** start of GIVEN INFORMATION **

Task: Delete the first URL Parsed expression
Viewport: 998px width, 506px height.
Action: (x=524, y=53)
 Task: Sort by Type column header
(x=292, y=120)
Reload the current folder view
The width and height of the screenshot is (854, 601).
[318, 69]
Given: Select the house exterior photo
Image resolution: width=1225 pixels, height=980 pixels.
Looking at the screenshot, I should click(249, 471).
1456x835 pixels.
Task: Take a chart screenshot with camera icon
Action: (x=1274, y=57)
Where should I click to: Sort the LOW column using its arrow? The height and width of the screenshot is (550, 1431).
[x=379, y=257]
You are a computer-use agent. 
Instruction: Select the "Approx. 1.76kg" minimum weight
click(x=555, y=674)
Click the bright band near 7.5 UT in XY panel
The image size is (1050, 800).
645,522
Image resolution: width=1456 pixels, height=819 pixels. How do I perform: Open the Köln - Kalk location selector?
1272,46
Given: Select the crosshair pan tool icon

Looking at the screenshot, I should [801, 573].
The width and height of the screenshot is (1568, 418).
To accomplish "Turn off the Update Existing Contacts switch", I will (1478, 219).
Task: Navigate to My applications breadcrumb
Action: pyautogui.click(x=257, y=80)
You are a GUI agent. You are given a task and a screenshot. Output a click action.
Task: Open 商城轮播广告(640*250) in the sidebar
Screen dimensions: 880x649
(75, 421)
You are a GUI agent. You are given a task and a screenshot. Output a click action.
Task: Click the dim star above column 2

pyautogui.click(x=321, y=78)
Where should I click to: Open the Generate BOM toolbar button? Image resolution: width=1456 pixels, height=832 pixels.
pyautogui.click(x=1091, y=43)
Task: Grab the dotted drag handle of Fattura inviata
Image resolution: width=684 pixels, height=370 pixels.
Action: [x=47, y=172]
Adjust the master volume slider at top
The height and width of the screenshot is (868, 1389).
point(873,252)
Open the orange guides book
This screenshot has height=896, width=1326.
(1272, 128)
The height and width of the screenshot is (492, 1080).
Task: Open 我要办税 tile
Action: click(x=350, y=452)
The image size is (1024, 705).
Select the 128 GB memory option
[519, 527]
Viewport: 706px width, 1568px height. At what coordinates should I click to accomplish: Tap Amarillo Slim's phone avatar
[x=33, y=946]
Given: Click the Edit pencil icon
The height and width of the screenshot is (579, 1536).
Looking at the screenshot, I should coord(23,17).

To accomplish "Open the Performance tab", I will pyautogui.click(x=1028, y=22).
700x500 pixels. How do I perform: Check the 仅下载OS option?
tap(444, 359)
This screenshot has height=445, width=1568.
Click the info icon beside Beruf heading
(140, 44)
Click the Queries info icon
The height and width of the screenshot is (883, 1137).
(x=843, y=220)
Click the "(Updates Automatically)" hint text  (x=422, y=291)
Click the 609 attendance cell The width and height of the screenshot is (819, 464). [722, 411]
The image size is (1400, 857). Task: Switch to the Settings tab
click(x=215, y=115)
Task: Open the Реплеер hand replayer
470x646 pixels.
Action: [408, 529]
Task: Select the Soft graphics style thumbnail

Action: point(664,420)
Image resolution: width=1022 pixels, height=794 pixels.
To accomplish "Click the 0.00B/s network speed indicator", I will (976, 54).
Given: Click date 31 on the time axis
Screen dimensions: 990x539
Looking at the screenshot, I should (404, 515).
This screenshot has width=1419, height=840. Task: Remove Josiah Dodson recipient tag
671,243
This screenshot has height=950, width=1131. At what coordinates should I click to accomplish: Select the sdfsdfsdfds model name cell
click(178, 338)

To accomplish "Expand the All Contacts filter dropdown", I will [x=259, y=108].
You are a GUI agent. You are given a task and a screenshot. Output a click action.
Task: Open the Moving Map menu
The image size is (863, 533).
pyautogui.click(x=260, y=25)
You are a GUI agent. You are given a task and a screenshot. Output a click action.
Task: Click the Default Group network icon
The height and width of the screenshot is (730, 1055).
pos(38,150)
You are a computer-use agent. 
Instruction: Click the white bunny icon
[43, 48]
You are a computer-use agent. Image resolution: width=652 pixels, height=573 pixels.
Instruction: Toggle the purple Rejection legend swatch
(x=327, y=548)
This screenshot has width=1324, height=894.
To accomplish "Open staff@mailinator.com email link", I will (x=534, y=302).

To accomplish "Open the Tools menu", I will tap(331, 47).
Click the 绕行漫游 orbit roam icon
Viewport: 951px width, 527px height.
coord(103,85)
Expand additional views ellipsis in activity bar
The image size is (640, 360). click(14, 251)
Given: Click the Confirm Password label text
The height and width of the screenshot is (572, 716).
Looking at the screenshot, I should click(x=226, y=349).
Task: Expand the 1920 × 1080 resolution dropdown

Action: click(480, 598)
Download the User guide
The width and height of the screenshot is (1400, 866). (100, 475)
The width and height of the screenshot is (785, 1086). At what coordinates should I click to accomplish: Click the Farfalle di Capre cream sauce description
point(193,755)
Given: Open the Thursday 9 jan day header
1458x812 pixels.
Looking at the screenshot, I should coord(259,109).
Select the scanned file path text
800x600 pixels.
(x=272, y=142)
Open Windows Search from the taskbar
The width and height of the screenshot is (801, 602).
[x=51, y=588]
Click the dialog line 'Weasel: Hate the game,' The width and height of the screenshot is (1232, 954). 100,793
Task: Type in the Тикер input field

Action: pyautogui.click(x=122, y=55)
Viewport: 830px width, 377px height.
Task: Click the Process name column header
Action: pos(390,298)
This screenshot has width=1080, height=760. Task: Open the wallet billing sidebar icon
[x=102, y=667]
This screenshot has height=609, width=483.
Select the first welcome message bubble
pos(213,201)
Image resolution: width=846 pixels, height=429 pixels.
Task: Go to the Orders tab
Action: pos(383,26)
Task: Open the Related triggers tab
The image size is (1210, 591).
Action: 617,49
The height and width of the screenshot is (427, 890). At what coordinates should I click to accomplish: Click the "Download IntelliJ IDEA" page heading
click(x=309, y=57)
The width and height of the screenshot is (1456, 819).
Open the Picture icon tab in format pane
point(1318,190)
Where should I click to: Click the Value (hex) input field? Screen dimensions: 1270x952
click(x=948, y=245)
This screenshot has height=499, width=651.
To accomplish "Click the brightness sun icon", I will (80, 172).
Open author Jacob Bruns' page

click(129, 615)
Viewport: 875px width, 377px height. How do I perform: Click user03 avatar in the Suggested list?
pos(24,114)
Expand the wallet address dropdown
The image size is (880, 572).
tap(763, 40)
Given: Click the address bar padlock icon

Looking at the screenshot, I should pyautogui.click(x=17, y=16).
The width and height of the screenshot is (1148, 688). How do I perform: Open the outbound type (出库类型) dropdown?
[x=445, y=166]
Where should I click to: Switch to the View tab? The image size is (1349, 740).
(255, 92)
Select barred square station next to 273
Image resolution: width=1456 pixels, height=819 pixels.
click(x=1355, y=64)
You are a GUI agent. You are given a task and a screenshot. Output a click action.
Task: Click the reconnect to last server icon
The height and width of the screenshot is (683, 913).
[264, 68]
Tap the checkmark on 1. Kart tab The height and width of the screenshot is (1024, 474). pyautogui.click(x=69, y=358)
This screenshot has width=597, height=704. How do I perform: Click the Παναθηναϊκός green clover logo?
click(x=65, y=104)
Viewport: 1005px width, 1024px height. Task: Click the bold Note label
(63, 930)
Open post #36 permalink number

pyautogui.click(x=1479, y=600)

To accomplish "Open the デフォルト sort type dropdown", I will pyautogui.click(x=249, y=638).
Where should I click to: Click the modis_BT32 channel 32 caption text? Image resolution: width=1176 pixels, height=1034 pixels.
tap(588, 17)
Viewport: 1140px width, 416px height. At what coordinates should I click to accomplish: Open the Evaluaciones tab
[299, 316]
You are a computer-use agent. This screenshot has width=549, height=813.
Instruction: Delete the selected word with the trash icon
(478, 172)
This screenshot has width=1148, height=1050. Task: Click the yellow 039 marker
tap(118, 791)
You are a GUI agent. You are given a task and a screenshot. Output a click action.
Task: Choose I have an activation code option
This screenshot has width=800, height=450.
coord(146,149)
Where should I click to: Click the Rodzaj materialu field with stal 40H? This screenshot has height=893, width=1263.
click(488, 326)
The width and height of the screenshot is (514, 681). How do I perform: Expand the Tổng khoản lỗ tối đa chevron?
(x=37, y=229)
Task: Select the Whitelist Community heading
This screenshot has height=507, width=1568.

** end of GIVEN INFORMATION **

* **TASK OBJECTIVE**:
Rewrite the stretch from the start of the records through the line containing "[x=379, y=257]", substituting "Order" for "Sort" and leaving everything else unchanged.

* **SOLUTION TO THIS PROBLEM**:
Task: Delete the first URL Parsed expression
Viewport: 998px width, 506px height.
Action: (x=524, y=53)
 Task: Order by Type column header
(x=292, y=120)
Reload the current folder view
The width and height of the screenshot is (854, 601).
[318, 69]
Given: Select the house exterior photo
Image resolution: width=1225 pixels, height=980 pixels.
Looking at the screenshot, I should click(249, 471).
1456x835 pixels.
Task: Take a chart screenshot with camera icon
Action: (x=1274, y=57)
Where should I click to: Order the LOW column using its arrow? The height and width of the screenshot is (550, 1431).
[x=379, y=257]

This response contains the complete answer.